WORK REQUEST:
Copy exactly. Begin at the line containing "682x611 pixels. How" and stop at the last line of the entries, omitting any pictures.

###

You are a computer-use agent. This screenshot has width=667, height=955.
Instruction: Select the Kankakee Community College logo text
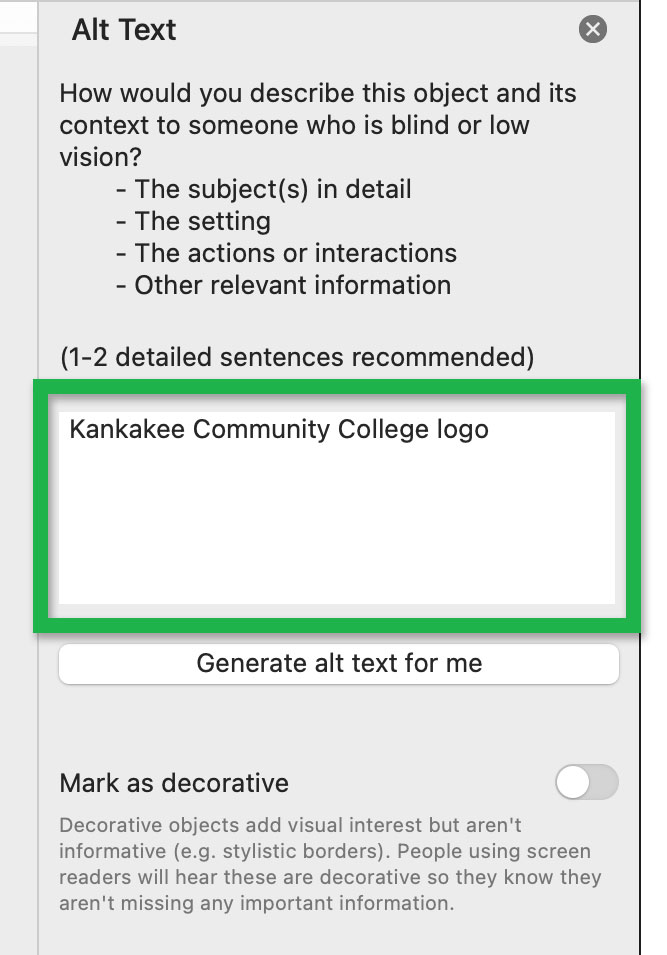pos(278,430)
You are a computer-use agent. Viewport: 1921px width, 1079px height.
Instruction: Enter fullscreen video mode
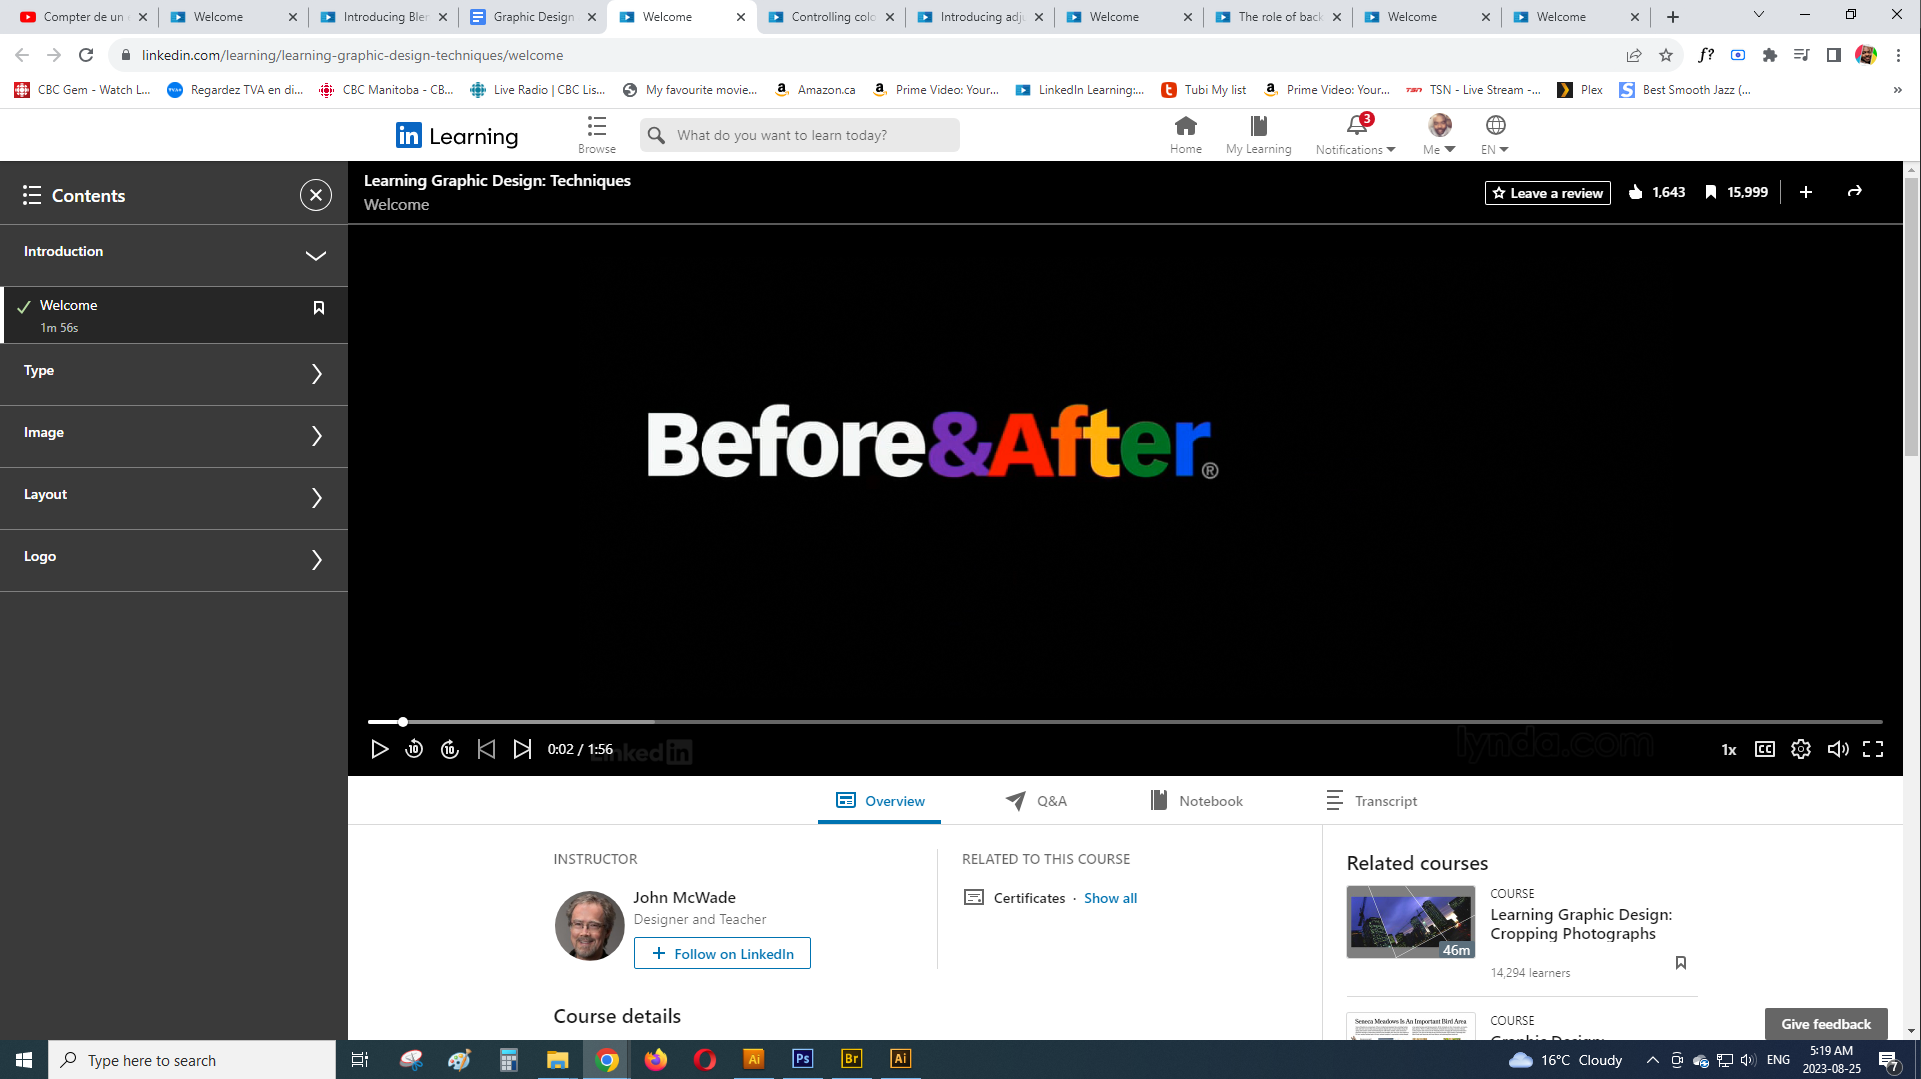(x=1872, y=749)
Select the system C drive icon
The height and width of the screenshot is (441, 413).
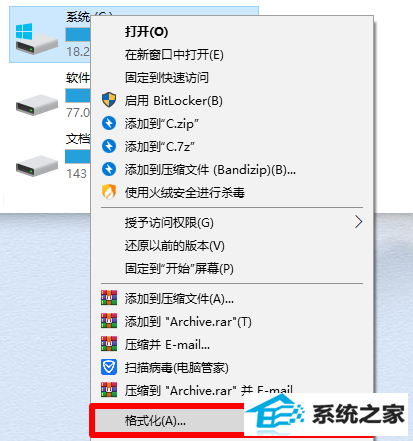point(36,38)
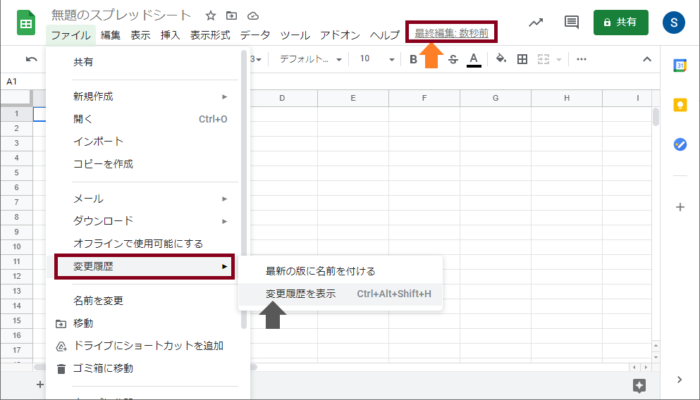Select 変更履歴を表示 in the submenu
The width and height of the screenshot is (700, 400).
point(300,294)
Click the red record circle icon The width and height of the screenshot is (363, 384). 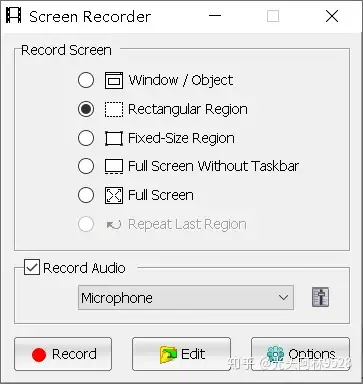[39, 355]
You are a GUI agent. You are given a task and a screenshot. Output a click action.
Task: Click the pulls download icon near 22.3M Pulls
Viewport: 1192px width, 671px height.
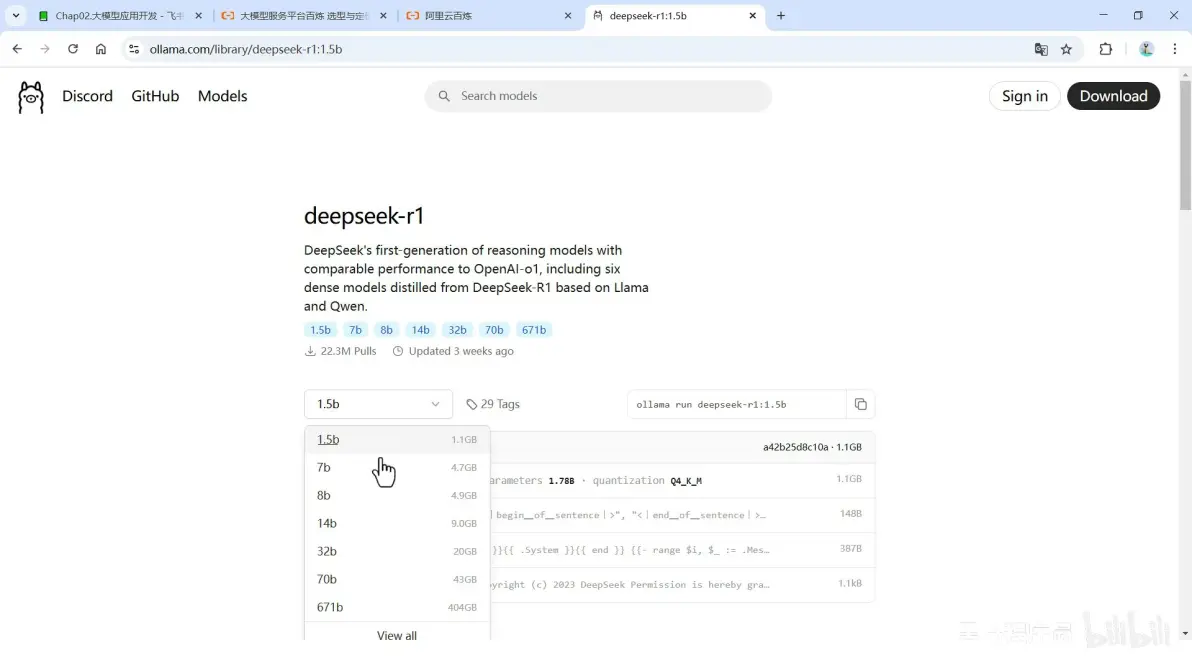(x=310, y=351)
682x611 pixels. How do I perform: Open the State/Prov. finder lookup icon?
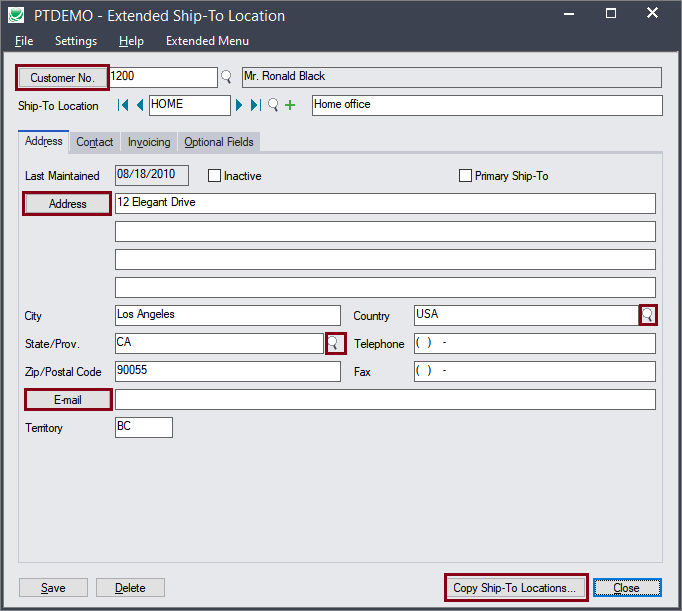coord(334,343)
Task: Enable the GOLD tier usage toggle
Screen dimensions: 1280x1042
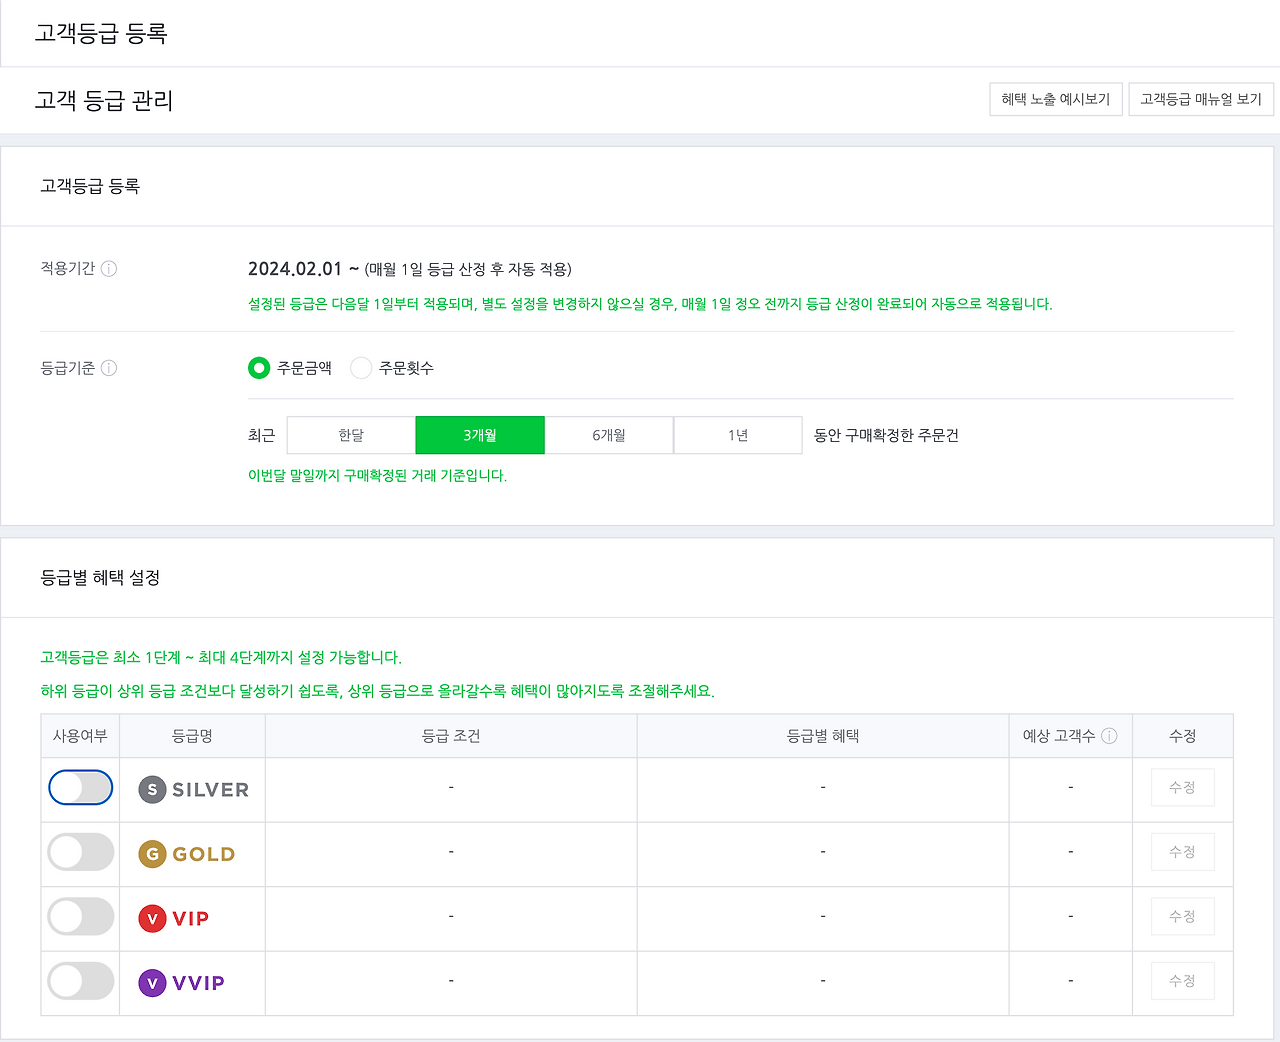Action: [80, 851]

###

SOLUTION TO THIS EXERCISE:
682x611 pixels. How do I perform: Open the State/Prov. finder lookup icon?
coord(334,343)
Task: Enable the GOLD tier usage toggle
Screen dimensions: 1280x1042
Action: [80, 851]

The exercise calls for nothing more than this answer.